--- START ---
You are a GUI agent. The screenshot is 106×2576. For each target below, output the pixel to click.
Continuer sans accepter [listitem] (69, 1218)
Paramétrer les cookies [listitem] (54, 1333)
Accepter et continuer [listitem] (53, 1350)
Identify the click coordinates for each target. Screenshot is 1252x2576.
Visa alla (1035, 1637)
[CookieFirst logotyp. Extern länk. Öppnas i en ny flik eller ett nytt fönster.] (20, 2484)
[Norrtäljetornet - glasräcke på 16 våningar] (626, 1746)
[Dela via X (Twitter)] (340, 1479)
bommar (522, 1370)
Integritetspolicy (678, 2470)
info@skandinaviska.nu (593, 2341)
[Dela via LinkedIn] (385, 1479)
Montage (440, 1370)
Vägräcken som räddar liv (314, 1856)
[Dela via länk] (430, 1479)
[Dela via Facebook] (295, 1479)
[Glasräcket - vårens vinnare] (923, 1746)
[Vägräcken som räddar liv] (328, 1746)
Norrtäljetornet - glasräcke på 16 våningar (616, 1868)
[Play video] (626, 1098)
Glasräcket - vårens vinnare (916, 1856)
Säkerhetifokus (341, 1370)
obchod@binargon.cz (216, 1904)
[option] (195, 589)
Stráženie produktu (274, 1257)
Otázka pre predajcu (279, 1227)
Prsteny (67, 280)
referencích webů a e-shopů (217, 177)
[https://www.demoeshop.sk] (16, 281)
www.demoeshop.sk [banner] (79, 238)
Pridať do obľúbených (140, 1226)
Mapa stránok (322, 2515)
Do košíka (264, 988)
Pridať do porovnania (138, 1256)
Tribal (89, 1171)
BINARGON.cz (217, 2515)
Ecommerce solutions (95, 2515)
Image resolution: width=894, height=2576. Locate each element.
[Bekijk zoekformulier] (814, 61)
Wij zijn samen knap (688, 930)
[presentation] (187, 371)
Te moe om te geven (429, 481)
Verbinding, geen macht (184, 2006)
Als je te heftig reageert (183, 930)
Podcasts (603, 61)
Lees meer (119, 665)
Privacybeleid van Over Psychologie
--- END ---
GOAL OF THE EXERCISE - Everything from the line containing "Prsteny (67, 280)" down to the last line of the entries is to be returned exactly, both ends included, and nothing beyond it.

RESPONSE BELOW -
Prsteny (67, 280)
referencích webů a e-shopů (217, 177)
[https://www.demoeshop.sk] (16, 281)
www.demoeshop.sk [banner] (79, 238)
Pridať do obľúbených (140, 1226)
Mapa stránok (322, 2515)
Do košíka (264, 988)
Pridať do porovnania (138, 1256)
Tribal (89, 1171)
BINARGON.cz (217, 2515)
Ecommerce solutions (95, 2515)
Image resolution: width=894, height=2576. Locate each element.
[Bekijk zoekformulier] (814, 61)
Wij zijn samen knap (688, 930)
[presentation] (187, 371)
Te moe om te geven (429, 481)
Verbinding, geen macht (184, 2006)
Als je te heftig reageert (183, 930)
Podcasts (603, 61)
Lees meer (119, 665)
Privacybeleid van Over Psychologie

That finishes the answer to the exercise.